Transcribe the line that contains "This screenshot has height=426, width=1467." and every line after it to the end of the records, exactly and nothing else. Skip the pictures.

Collection entries:
━━━━━━━━━━━━━━━━━━━━
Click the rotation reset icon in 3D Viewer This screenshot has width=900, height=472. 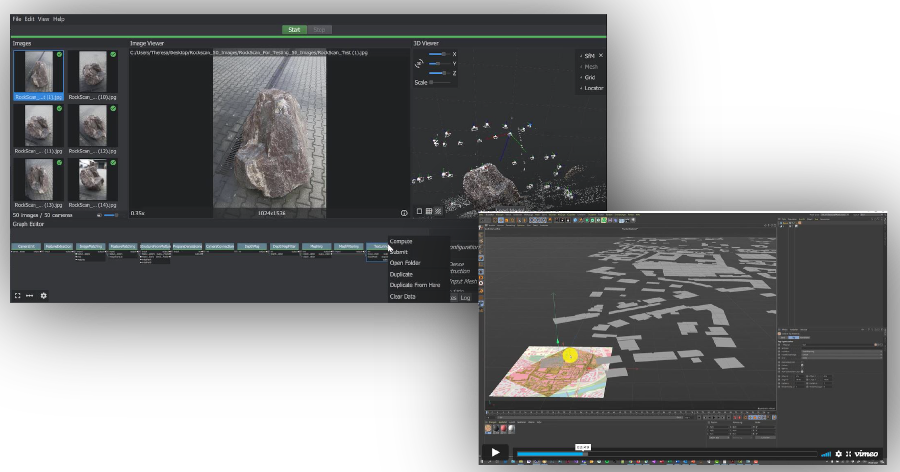[420, 64]
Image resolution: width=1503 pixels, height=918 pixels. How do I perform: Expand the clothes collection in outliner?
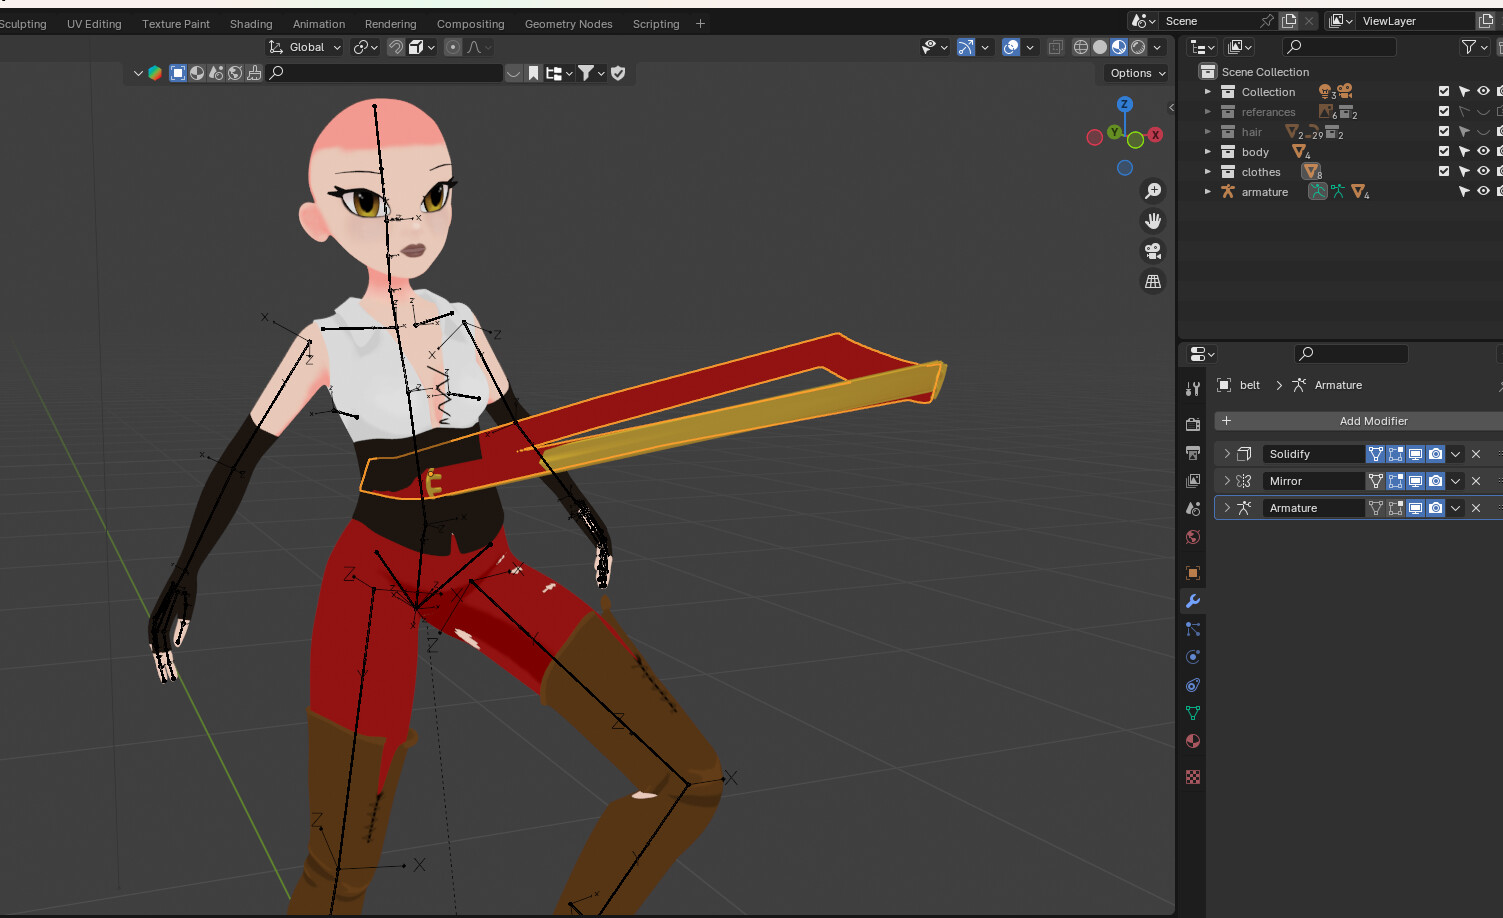tap(1207, 172)
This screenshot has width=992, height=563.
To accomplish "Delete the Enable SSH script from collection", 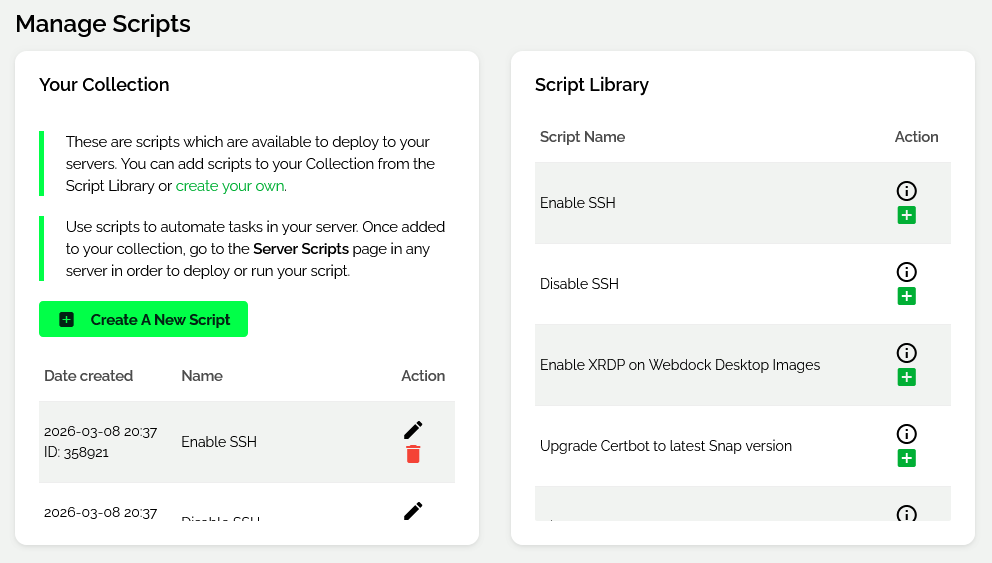I will (x=413, y=454).
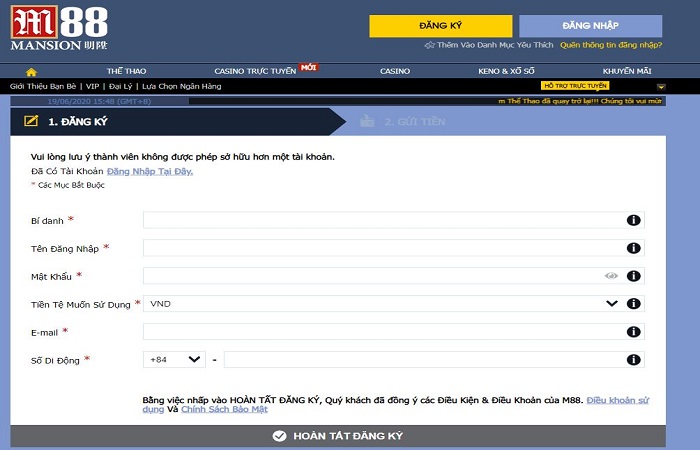Expand the Hỗ Trợ Trực Tuyến arrow

click(x=660, y=87)
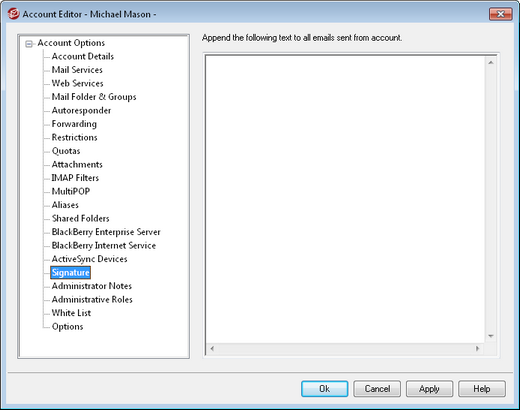
Task: Click inside the signature text area
Action: (x=345, y=199)
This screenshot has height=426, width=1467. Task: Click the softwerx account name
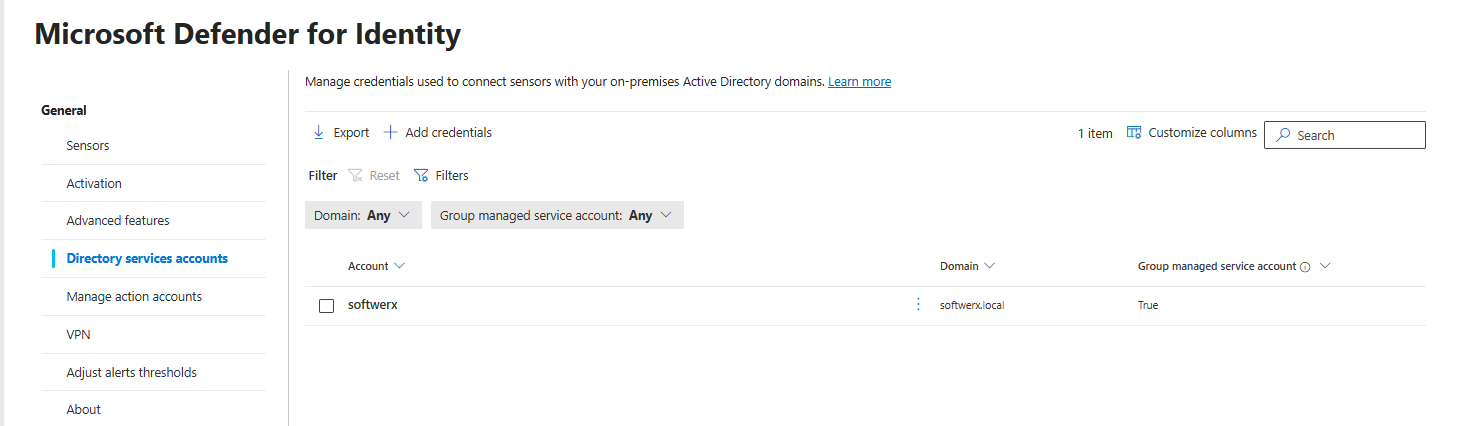point(373,305)
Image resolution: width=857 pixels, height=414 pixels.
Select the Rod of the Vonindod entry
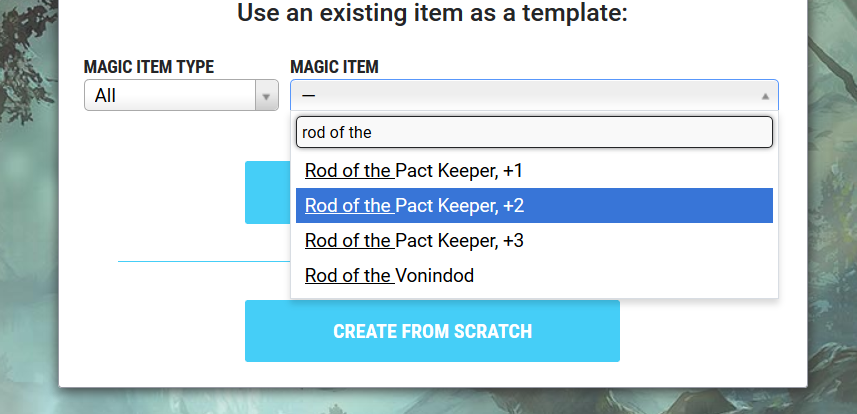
━━━━━━━━━━━━━━━━━━━━
» **Task output**:
This screenshot has height=426, width=1467. Task: Click the softwerx account name
point(373,305)
Image resolution: width=857 pixels, height=414 pixels.
Select the Rod of the Vonindod entry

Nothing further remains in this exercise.